Now I am sitting in a café in the station….becoming aware and conscious, tracing back where the mishap started. I arrived by metro at the station, followed the signs to the train station, but turned back when I couldn’t see the tracks. Back at the metro station I asked where the trains to Milano left and was directed back to where I came from. Had I stopped the first time, taken a deep breath and looked around calmly,I would be sitting on the train in direction of Milano now…..I do get jittery when I drink coffee, especially an espresso on an empty stomach, which i did at the harbour of Capri….I forget to breathe calmly, be connected and centred, relax my shoulders and look around, either for written information or person I could ask….. right now I have mixed feelings, being sad at sabotaging myself and grateful for the lesson at the same time.


In another hour the train will leave, this time with, me on it….


And I am even on the train to Zurich, although we were late arriving in Milano…lots of people running, first needing to find out which track, as in Italy it is not so well organised as in Switzerland, where they tell us, which track we are arriving on, which side of the train we descend and which tracks the corresponding trains are leaving….



In the meantime, on the train from Napoli to Milano I had a lot of time to work on letting go!
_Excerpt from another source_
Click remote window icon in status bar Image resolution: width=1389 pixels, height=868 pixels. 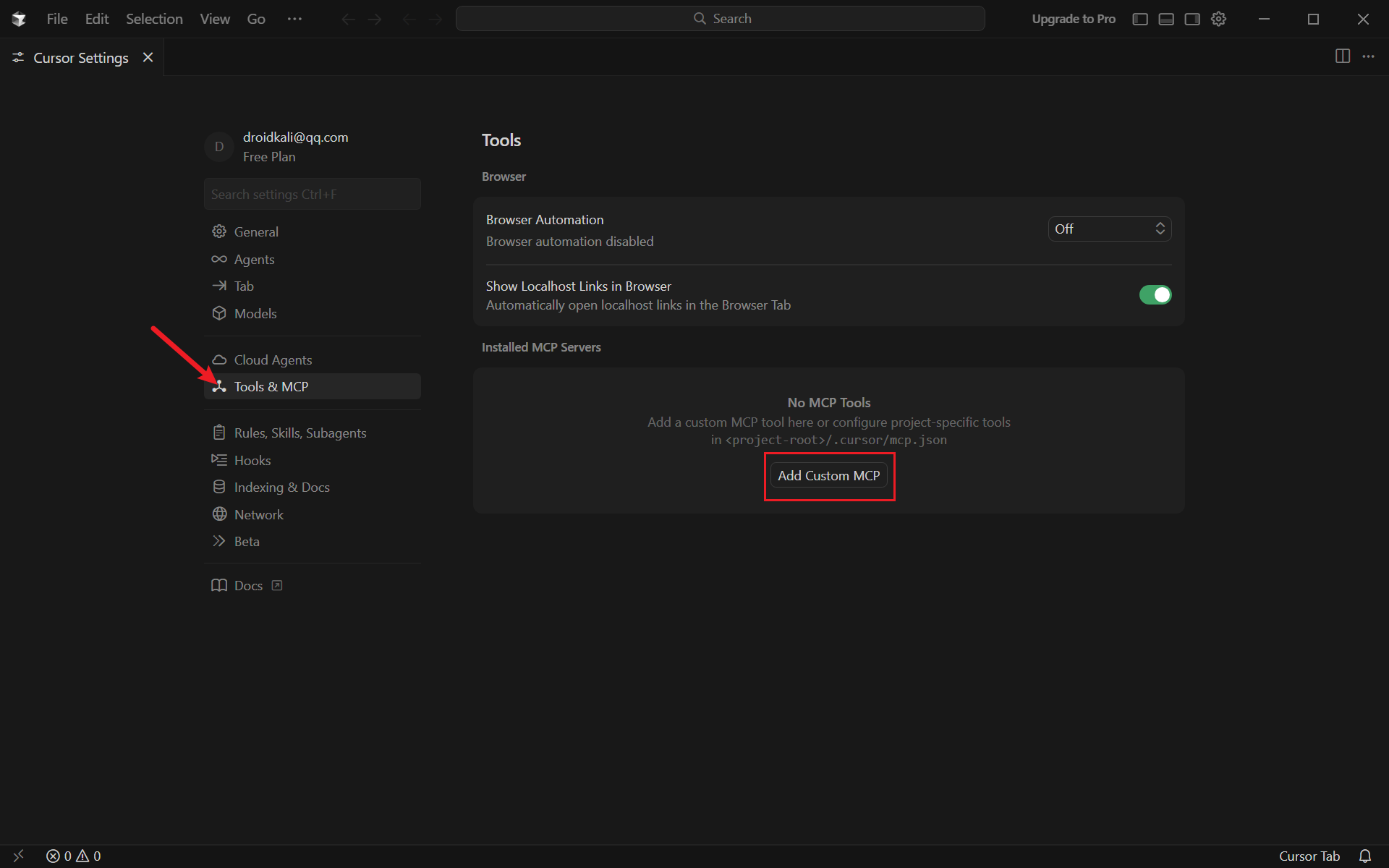pyautogui.click(x=18, y=856)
I think I finally understood something I hadn’t realised before….even though, recollecting all that I had learned I could have achieved it quite some time ago. I guess I had known it mentally, cognitively but obviously hadn’t embodied it yet. and now I can apply it: instead of beating myself up about my slowness, I observe my mind and also am aware of my feelings and let them take their run.


 My journey is ending well, on the correct train home, being calm with an open heart  becoming a real possibility!!!